The Irish Financial Services Regulatory Authority will question the effectiveness of measures taken last month by the European Central Bank (ECB) to boost market liquidity when it meets other European regulators over the coming weeks.
The regulator also wishes to discuss with its European partners the matter of ratings agencies, and whether there is a conflict of interest involved in their assigning ratings to funds managed by entities to which they also sell services.
The regulator is due to raise these issues at a number of scheduled meetings this month, during which the near collapse of German regional bank Sachsen LB will also be discussed.
The bank needed a €17.5 billion bailout from its regional competitors in Germany after difficulties developed with its Irish-based conduit funds, which had investments in the US subprime market.
A source in the German financial markets regulator, BaFin, told The Irish Times it had no criticism about its Irish counterpart's role in relation to Sachsen LB, whose IFSC-based subsidiary, Sachsen LB Europe plc, managed the troubled conduits.
Conduits are not the subject of direct regulatory supervision.
The source said Sachsen LB was subjected to close supervision in Germany and had been the target of on-site inspections. He said investment decisions were the job of management and not of the banking regulator.
A spokesman for the Irish financial regulator questioned whether more could have been done by the banks with the substantial extra liquidity recently released by the ECB. "Despite the injection of additional liquidity into the system, the liquidity has not necessarily channelled down to the areas where it may be needed most," he said.
"As regulators, we need to discuss this, to examine why this is the case and what regulatory response may be required. This issue is most appropriately considered at an international level."
The financial regulator has not called on the ECB for any special liquidity measures, he added.
The chief executive of Sachsen LB announced his resignation on Wednesday. Herbert Seuss (67) is to leave the bank on September 15th.
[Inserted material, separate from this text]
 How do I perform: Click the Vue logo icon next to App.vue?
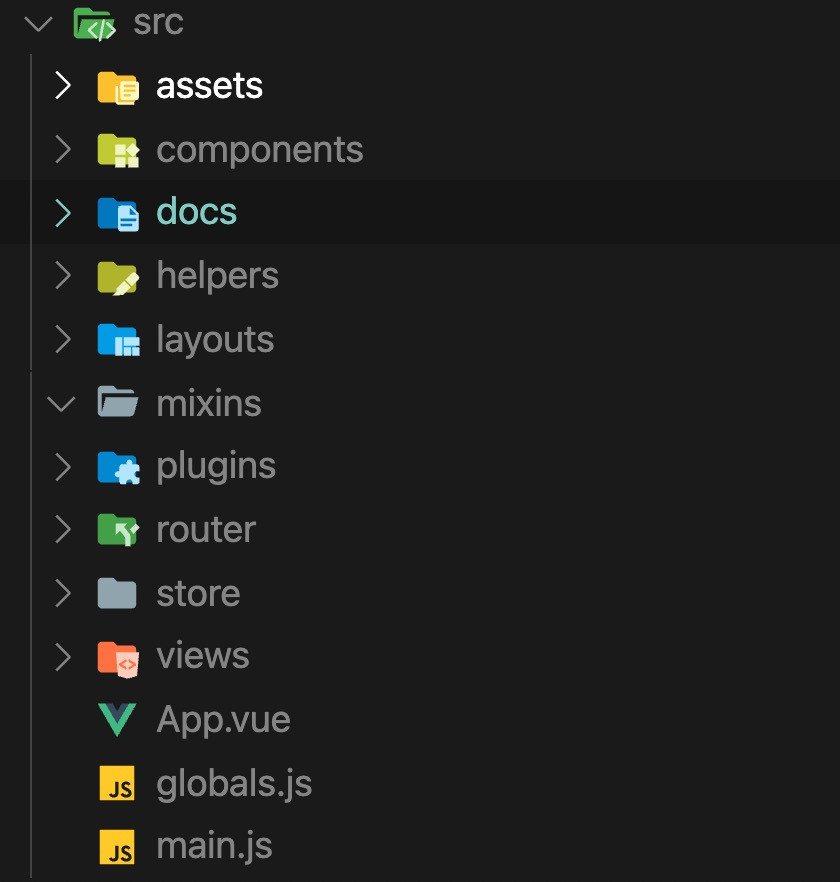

Two management board members, Yvette Bellavite-Hövermann and Werner Eckert, have also left the company.
Last weekend, Germany's biggest regional bank, Landesbank Baden-Württemberg, agreed to buy Sachsen LB for €250 million.
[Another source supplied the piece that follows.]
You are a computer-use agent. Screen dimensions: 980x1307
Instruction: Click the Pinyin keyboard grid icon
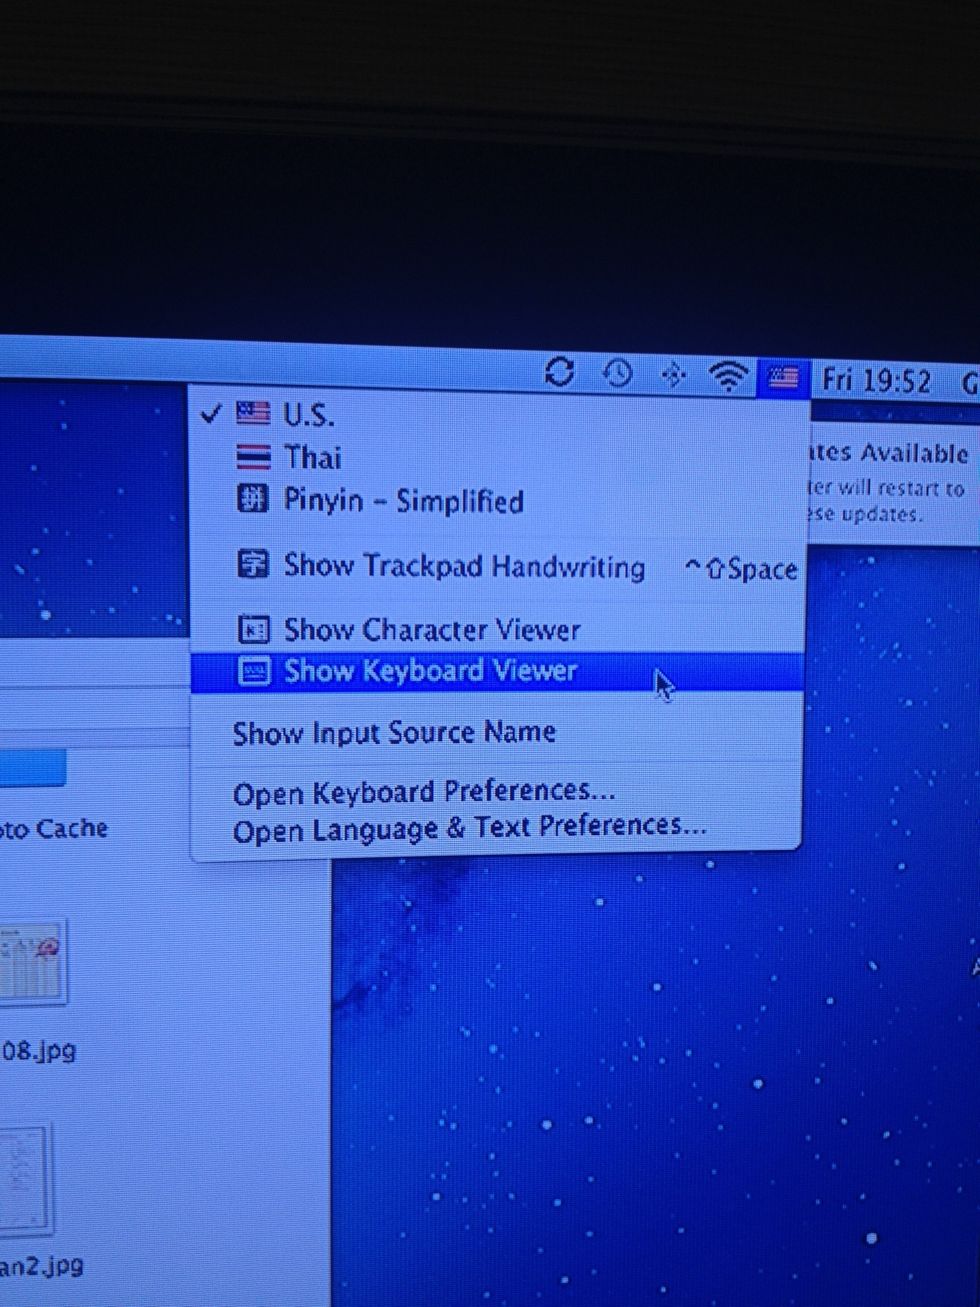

Sachsen LB faces the prospect of investigation by German prosecutors over how a small regional bank lost billions of euro on high-risk investments in American mortgages.
Before the takeover, Sachsen LB was owned by the regional government, savings banks and local authorities in Saxony. The state-appointed managers, its supervisory board and Saxony's finance ministry all ignored warning signals that the bank's speculative investments through its Irish-based operations were too risky, experts have said.